Aonde os seus pais nasceram?

Em Mandín, próxima a Vigo, na Espanha. Vieram para o Brasil, se conheceram aqui e casaram. Quando eu tinha sete anos, meu pai comprou uma mercearia em São Vicente. Espanhol bravo, era o “bam bam bam” da redondeza. Não vendia fiado e, em certas ocasiões, o vi pegar uns caras pelo pescoço e expulsá-los da mercearia. Também perdia a paciência quando os clientes bebiam muito.

Em que momento o futebol entra na sua vida?

Mandava bem desde pequeno. Modéstia à parte, sempre fui um dos destaques desde a escola. Jogava na rua e no Areião, um campo muito bom, ao lado da mercearia. Montávamos as traves com bambu e usávamos bola de camurça. No final do dia, meu pai assobiava. Era o sinal para encerrar a pelada e ir jantar.

Mas quando o senhor chega ao Santos?

Aos 16, fiz um teste com o Cobrinha, goleiro da categoria infantil no meu time em São Vicente, o Continental. Fui aprovado logo no primeiro treino e assinei contrato. Lembro que cheguei contente em casa e falei ao meu pai: “Fiz um gol muito bonito e assinei a inscrição. Agora não vou precisar mais pagar ingresso para entrar no jogo.” Coisa de menino. Eles me deram uma carteirinha de integrante do departamento amador do Santos que dava acesso às partidas dos profissionais. Todo ano subia de categoria e cheguei na equipe adulta aos 19 anos.

Qual era a opinião dos seus pais sobre o filho deles se tornar um atleta profissional?

Naquela época, infelizmente, não tinha boa fama. Na cabeça dos mais antigos, atleta não trabalhava e levava vida de malandro. Meu pai gostaria que eu cuidasse da mercearia, algo que sobrou para o meu irmão Mário. Após se dar conta da minha aptidão e dos dirigentes santistas falarem com ele sobre uma proposta do Fluminense, aí sim percebeu que se tratava de uma profissão digna.

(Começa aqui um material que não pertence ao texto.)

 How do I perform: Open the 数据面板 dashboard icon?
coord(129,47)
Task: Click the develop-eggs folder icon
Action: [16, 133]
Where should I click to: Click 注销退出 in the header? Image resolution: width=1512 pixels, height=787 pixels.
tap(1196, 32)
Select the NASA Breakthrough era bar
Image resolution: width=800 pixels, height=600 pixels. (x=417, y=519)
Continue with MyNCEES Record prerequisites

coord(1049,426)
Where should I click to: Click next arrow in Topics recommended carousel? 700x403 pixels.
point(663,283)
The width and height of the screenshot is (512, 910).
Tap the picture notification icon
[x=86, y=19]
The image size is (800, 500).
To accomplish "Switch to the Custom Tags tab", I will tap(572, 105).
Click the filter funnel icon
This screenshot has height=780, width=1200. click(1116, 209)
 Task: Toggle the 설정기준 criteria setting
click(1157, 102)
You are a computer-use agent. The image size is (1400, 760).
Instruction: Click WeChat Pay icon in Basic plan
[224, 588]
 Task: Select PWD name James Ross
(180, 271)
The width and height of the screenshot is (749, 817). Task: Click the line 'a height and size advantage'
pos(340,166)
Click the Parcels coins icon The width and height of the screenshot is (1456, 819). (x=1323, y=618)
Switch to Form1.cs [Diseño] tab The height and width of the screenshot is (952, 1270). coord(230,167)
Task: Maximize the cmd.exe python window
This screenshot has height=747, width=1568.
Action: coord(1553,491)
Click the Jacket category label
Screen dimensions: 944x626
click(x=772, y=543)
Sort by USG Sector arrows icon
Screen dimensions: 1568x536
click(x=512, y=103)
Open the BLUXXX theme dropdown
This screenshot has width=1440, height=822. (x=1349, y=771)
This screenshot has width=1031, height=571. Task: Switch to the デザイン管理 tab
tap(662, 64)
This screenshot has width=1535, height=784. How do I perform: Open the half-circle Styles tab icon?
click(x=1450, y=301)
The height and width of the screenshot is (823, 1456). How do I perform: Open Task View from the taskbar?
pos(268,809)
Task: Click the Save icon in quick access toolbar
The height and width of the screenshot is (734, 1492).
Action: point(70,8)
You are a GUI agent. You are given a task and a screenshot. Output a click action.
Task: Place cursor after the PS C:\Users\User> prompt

Anos depois, depois do título mundial de 1958, ele e minha mãe viram que o Pepe realmente estava no lugar certo.

Mas o seu pai acompanhava os jogos?

No estádio, pouquíssimas vezes. Três ou quatro. Quando surgiu a televisão, ele colocou uma na mercearia e enchia de gente. Saía o gol, os caras batiam na mesa e eu pedia cuidado. Dizia que meu pai tinha uma garrucha. Antes disso, teve um Santos e Corinthians na Vila Belmiro. Por causa de uma greve, as emissoras de rádio não transmitiram a partida – e a televisão já não passava ao vivo mesmo. Então, de hora em hora, entrava um plantão informando o resultado: “Corinthians um, Santos zero.” Só que ficou nisso, sem avisarem o placar final. Meu pai e meu irmão não souberam de nada e eu demorava a chegar, pois não tinha carro. Voltava de ônibus circular. Quando apareci, o Mário veio correndo: “Pepinho, quanto terminou o jogo? Vimos que estava 1 x 0 para o Corinthians.” Disse que havia sido 1 x 1 e que eu tinha empatado. Um belo gol, por sinal. Aí meu irmão correu até o bar e avisou ao velho, que respondeu: “Boa!” Assim que funcionava.

Quem era o seu ídolo?

O Canhotinho[1], do Palmeiras. Atuava de um jeito muito parecido com o dele. Sempre que o Palmeiras ia a Santos, eu o acompanhava. Chegou a defender a seleção brasileira, mas sem o mesmo destaque do Pepe. Tinha uma canhota sensacional. Depois, teve o Antoninho[2], do Santos. Chegou a ser meu treinador no clube.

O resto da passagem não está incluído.